Les réformes nécessaires
Pour améliorer l’efficacité de la loi de Lespinasse, les autorités compétentes devraient d’abord organiser un examen régulier des dossiers des personnes placées en détention préventive. Des commissions composées de magistrats, d’avocats, de représentants de l’administration pénitentiaire et d’organisations de défense des droits humains pourraient identifier les détenus dont les dossiers sont bloqués. Elles pourraient également vérifier si certaines personnes ont déjà passé en prison une période supérieure à la peine prévue pour les faits qui leur sont reprochés.
Les tribunaux devraient également organiser davantage d’audiences et accorder la priorité aux affaires impliquant des détenus en attente de jugement depuis longtemps. Pour atteindre cet objectif, il est nécessaire de renforcer les ressources humaines et matérielles de la justice. Les juges, greffiers, procureurs et avocats doivent pouvoir travailler dans des conditions sécurisées et disposer des documents nécessaires. L’assistance juridique devrait aussi être élargie afin que les personnes sans ressources puissent être représentées par un avocat.

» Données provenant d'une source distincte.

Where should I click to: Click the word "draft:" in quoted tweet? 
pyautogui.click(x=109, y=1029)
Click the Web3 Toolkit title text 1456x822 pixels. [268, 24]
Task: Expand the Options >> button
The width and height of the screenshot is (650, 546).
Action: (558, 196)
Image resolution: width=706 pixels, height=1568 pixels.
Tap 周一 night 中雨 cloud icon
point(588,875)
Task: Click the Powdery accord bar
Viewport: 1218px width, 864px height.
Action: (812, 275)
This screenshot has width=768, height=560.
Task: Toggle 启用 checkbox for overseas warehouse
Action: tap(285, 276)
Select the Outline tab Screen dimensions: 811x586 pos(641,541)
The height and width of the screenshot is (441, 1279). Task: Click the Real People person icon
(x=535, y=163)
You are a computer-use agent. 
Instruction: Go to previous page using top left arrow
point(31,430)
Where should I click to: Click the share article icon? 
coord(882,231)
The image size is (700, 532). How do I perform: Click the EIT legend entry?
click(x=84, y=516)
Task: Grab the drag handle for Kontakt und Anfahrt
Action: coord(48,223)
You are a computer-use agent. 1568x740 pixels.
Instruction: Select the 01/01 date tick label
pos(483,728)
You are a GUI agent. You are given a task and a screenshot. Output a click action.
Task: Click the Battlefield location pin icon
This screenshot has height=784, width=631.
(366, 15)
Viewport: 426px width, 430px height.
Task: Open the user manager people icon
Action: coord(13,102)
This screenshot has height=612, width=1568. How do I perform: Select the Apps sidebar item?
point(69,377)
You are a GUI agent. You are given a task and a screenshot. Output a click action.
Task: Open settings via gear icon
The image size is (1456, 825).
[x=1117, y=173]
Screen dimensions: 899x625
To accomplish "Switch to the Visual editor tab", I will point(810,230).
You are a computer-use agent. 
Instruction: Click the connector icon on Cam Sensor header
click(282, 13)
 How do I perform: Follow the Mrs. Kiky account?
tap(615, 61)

La création d’un registre pénitentiaire numérique constituerait une autre réforme importante. Ce système pourrait enregistrer la date d’arrestation, l’infraction reprochée, les décisions judiciaires, les audiences prévues et la date éventuelle de libération. Des alertes pourraient être générées lorsqu’un détenu approche de la durée maximale de détention autorisée. Un tel registre permettrait d’améliorer la coordination entre la police, les tribunaux, les parquets et les établissements pénitentiaires.
Les mesures alternatives à l’emprisonnement devraient également être utilisées pour les infractions mineures et pour les personnes qui ne présentent pas un danger sérieux pour la société. La liberté provisoire, le contrôle judiciaire, l’obligation de se présenter régulièrement devant une autorité ou d’autres mesures adaptées pourraient réduire le nombre de personnes incarcérées avant leur procès. Enfin, les magistrats et les responsables administratifs devraient rendre des comptes lorsque des retards injustifiés entraînent une détention abusive. Sans mécanismes de contrôle et de responsabilité, les mêmes dysfonctionnements risquent de se poursuivre.
En définitive, la loi de Lespinasse reste une garantie essentielle pour limiter certains effets de la détention préventive en Haïti. En exigeant que le temps passé en prison avant le jugement soit déduit de la peine finale, elle cherche à empêcher qu’une personne ne subisse une incarcération excessive. Toutefois, cette protection intervient souvent trop tard, après que le détenu a déjà subi des dommages physiques, psychologiques, familiaux et économiques importants.
Face à la lenteur des procédures, au manque de ressources judiciaires et à la surpopulation carcérale, l’application actuelle de la loi demeure insuffisante. Une réforme réelle doit aller au-delà du simple calcul de la peine. Elle doit accélérer le traitement des dossiers, améliorer l’assistance juridique, renforcer le suivi des détenus, développer les alternatives à l’emprisonnement et garantir la responsabilité des autorités. La justice ne doit pas seulement déduire le temps passé en prison. Elle doit surtout prévenir les détentions abusives, protéger la présomption d’innocence et assurer le respect de la dignité humaine.